It's a short story by Woody Allen called The Kugelmass Episode, in which a middle-aged angst-ridden New York Jew called Kugelmass is transported by magic into Flaubert's novel Madame Bovary and has an affair with silly, empty-headed Emma Bovary, who is entranced by his account of America, as in this passage....

Emma, to be sure, was just as happy as Kugelmass. She had been starved for excitement, and his tales of Broadway life, of fast cars and Hollywood and TV stars, enthralled the young French beauty.

"Tell me again about OJ Simpson," she implored that evening, as she and Kugelmass strolled past Abbe Bournisien's church.

"What can I say? The man is great. He sets all kinds of rushing records. Such moves. They can't touch him."

"And the Academy Awards?" Emma said wistfully. "I'd give anything to win one."

Is that post-modernist or what? Well, I wouldn't know, because although I sent off my money for a brochure entitled "Men! Are you afraid to go out in society because you don't know what post-modernism is and think it may come up in conversation? Send for this booklet and all your fears about your manhood will be over!", it still hasn't arrived. But what I do know is that I have read that Woody Allen story at least a dozen times, and it wasn't until I picked the book up the other day and reread the story that I even noticed that OJ Simpson was mentioned in it.

How could I so often have passed over the reference to the most famous alleged murderer of our times? Well, easily, I suppose, because on all the previous occasions I had read the story he wasn't an alleged murderer, he was an American football star, and as a non-convert to American football I wasn't likely to have heard of him or to react to the name.

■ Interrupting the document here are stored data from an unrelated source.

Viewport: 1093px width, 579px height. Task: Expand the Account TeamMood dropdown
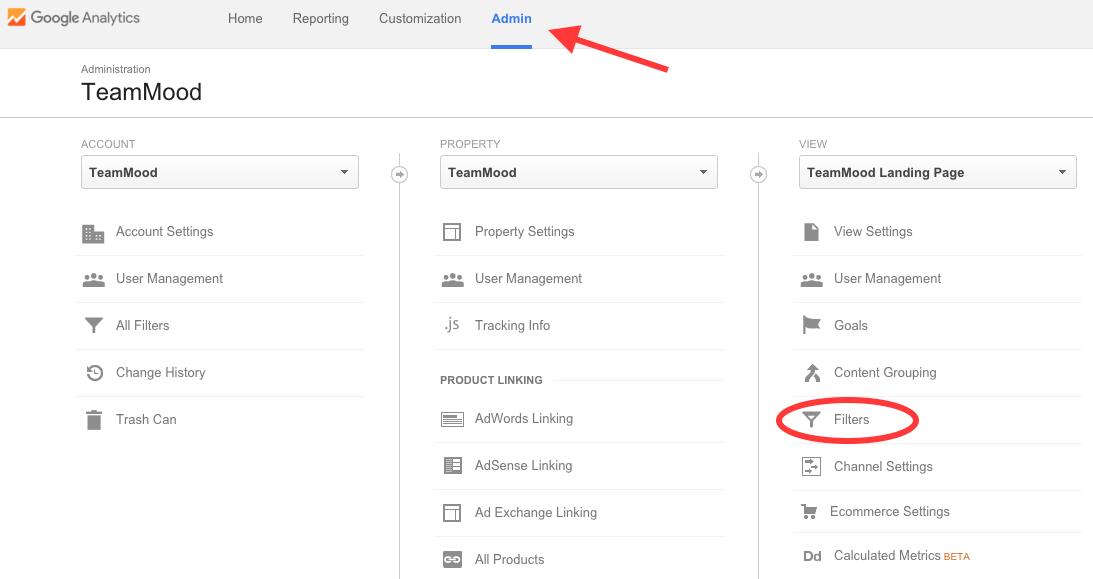(x=220, y=172)
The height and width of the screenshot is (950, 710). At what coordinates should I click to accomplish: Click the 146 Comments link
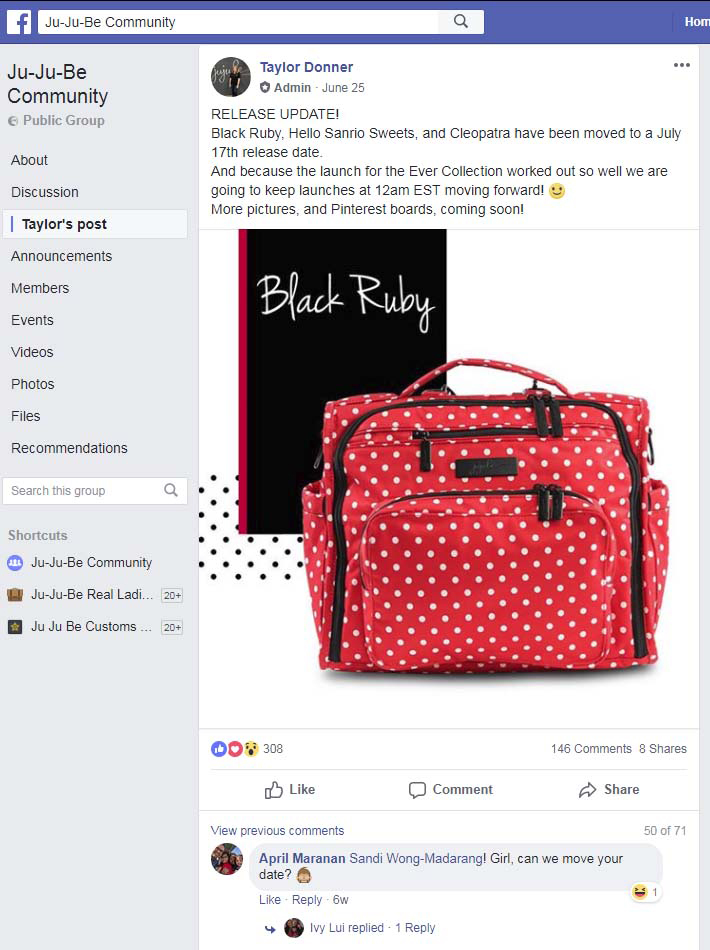click(x=591, y=749)
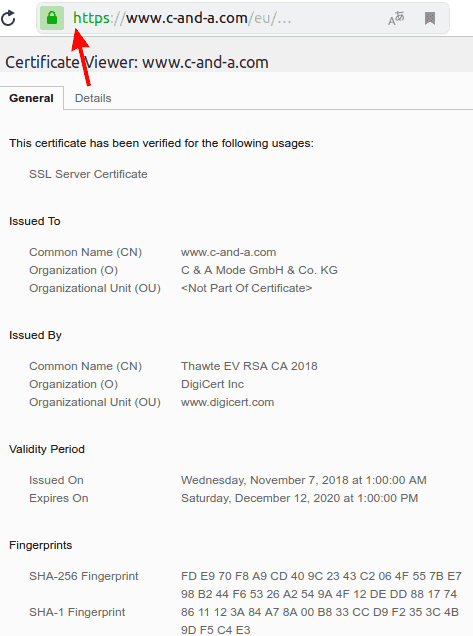The height and width of the screenshot is (636, 473).
Task: Click the URL text in address bar
Action: tap(182, 18)
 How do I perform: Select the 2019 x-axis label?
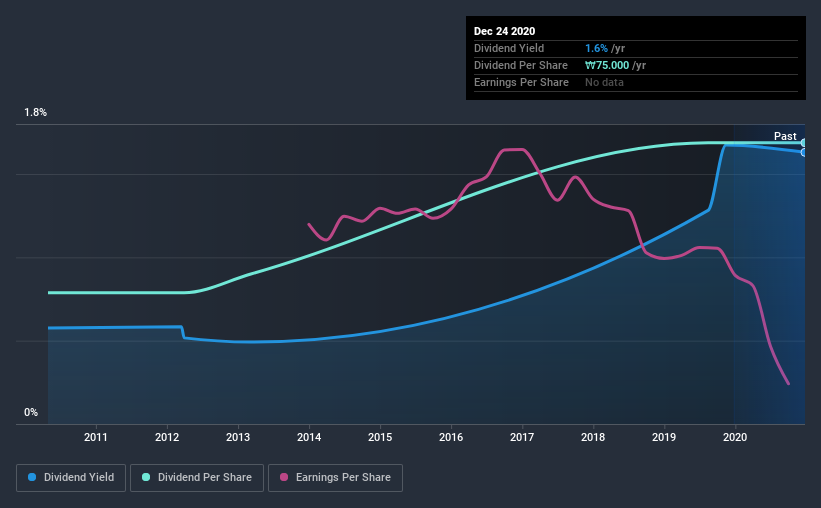(x=664, y=437)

(The nearest I ever got to understanding American football was by seeing it as a branch of military studies, re-enacting various fierce battles from American history with all the muddle and messed opportunities of real warfare, and this seemed to make a certain sense. But enlightenment didn't really dawn until my son Tom, who has lived in the US, explained to me that American football is actually just a branch of statistics. The games are played merely to allow elderly sports commentators to compare the figures of the current game with the statistics of previous games, and there is no other point involved. Pending the appearance of a booklet entitled "Men! Are you ashamed of your persistent failure to perform satisfactorily during conversations about American football? Then send $50 to this address!" I think that seems a highly satisfactory explanation.)

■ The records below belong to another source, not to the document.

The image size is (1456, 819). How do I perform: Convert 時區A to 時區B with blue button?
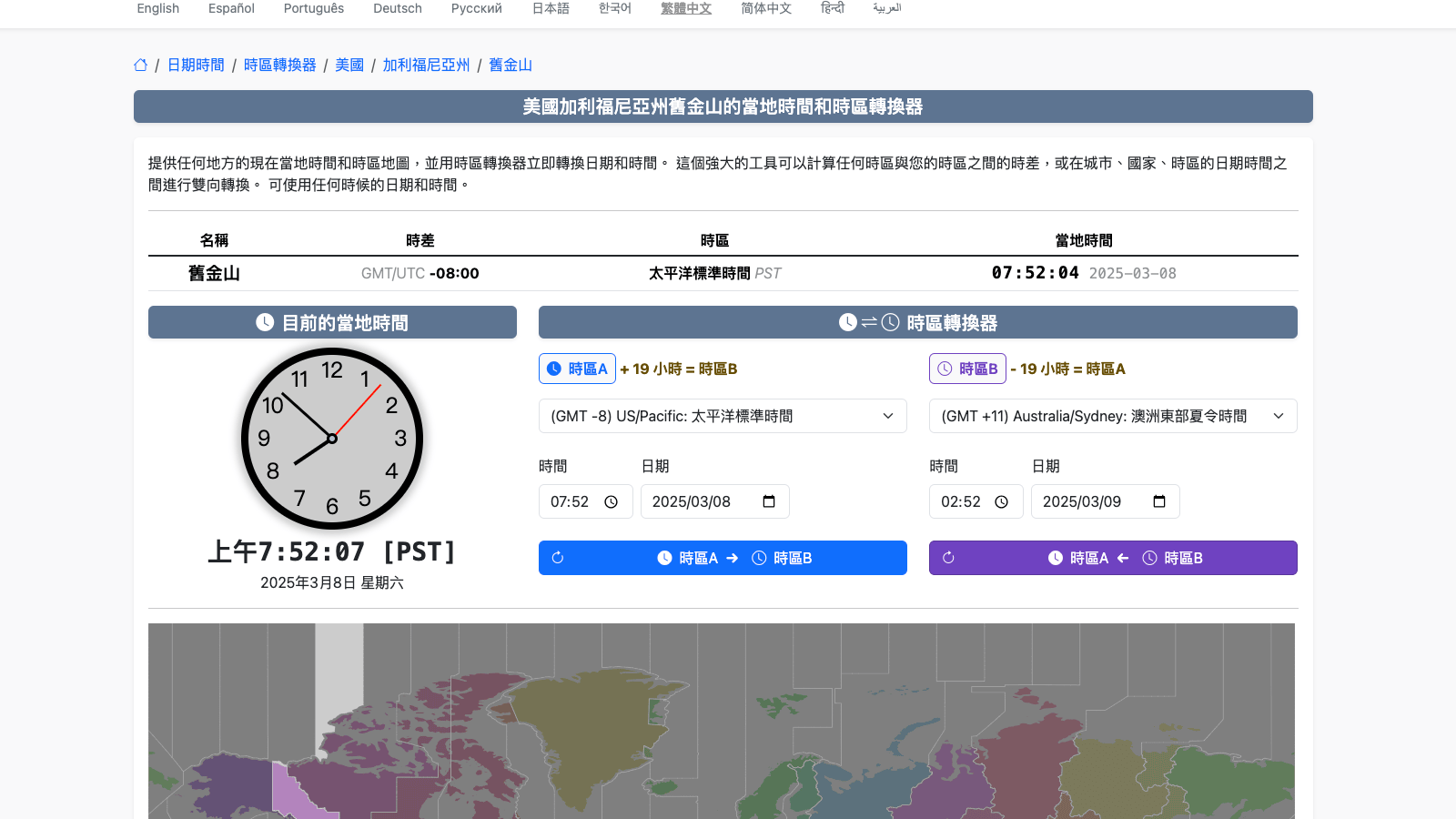coord(733,558)
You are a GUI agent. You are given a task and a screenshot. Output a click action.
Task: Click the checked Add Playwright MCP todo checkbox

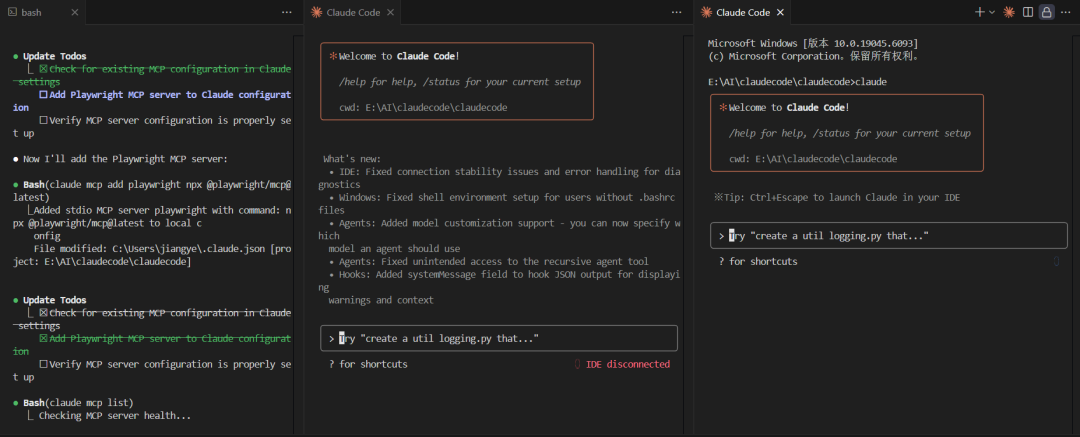(x=44, y=339)
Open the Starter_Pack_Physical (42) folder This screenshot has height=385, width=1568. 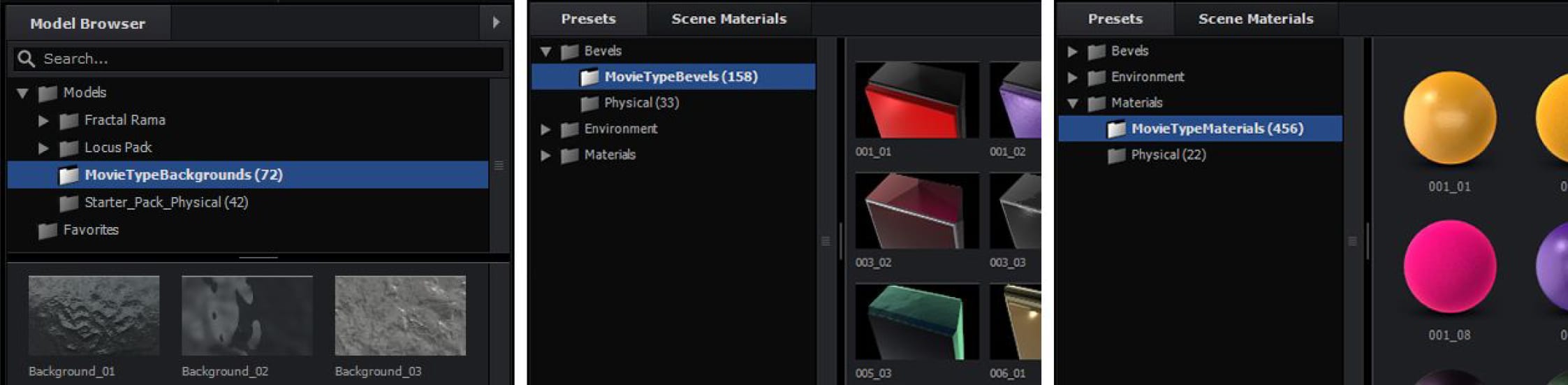coord(166,203)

Of course, Woody Allen was running a risk in mentioning OJ Simpson, a reference which was bound to become out of date soon, but I suppose he was running a greater risk in mentioning Madame Bovary, a work written in French by a Frenchman and therefore not likely to be familiar to the Americans, who see France's only cultural role as provider of comedies which can later be remade in inferior Hollywood versions starring Burt Reynolds or Richard Gere. The only way you can write for the popular prints and still be relevant many years later is to write about something which is never going to go out of fashion.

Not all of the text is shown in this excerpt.